Problem description:
For each line of the data below that includes the string "title", count one, and answer with the sum only.

Excerpted data:

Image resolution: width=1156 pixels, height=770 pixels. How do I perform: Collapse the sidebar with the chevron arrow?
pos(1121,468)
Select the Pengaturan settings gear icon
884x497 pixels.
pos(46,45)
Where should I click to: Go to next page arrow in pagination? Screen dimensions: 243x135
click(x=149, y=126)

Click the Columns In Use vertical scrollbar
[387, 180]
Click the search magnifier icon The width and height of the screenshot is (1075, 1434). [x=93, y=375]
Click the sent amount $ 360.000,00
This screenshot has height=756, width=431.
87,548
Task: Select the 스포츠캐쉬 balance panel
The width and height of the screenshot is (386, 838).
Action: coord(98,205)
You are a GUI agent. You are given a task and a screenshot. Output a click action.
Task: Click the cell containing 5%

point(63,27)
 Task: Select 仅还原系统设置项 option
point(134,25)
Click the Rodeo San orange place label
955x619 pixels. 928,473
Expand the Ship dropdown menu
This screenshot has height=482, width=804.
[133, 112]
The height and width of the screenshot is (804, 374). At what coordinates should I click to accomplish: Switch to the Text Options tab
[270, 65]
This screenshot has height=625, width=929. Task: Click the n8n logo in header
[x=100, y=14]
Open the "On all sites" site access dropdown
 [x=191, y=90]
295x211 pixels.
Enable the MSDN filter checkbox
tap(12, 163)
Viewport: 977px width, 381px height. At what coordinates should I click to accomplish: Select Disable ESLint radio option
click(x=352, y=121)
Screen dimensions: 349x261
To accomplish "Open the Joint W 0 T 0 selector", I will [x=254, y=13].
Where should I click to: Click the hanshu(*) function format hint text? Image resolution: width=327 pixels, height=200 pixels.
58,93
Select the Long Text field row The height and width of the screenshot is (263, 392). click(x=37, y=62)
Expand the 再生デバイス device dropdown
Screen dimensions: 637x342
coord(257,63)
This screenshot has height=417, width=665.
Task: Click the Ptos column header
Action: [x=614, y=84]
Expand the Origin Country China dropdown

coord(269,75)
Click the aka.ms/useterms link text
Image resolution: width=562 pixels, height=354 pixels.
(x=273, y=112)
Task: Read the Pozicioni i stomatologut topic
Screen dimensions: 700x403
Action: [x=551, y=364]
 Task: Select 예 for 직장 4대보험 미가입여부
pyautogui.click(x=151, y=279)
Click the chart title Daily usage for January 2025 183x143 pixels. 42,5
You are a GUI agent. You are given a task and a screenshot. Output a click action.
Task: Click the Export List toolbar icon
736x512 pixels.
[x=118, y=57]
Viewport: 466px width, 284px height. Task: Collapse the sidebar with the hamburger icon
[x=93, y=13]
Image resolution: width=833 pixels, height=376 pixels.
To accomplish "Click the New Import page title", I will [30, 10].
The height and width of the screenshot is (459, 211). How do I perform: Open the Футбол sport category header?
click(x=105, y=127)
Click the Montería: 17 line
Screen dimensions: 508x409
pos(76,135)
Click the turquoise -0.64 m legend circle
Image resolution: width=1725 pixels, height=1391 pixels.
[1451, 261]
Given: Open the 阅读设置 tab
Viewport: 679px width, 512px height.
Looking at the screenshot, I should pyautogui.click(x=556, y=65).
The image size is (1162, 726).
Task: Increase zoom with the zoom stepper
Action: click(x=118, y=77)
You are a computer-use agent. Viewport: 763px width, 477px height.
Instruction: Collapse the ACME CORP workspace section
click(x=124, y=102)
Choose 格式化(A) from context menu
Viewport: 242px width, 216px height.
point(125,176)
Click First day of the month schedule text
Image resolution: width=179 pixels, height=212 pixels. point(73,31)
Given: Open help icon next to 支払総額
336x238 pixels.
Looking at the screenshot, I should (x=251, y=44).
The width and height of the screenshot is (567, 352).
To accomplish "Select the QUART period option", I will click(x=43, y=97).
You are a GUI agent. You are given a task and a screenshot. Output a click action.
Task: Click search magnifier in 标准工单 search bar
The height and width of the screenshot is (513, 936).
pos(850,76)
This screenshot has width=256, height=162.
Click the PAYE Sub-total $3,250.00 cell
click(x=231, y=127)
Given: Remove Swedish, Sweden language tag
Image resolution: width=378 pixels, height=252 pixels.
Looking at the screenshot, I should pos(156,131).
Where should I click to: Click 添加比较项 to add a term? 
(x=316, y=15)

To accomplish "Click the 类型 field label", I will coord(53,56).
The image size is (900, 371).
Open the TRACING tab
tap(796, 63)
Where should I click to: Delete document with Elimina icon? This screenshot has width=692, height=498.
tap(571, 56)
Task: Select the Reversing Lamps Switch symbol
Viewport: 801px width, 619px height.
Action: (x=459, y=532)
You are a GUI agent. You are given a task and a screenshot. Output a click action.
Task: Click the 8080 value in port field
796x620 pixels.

Task response:
2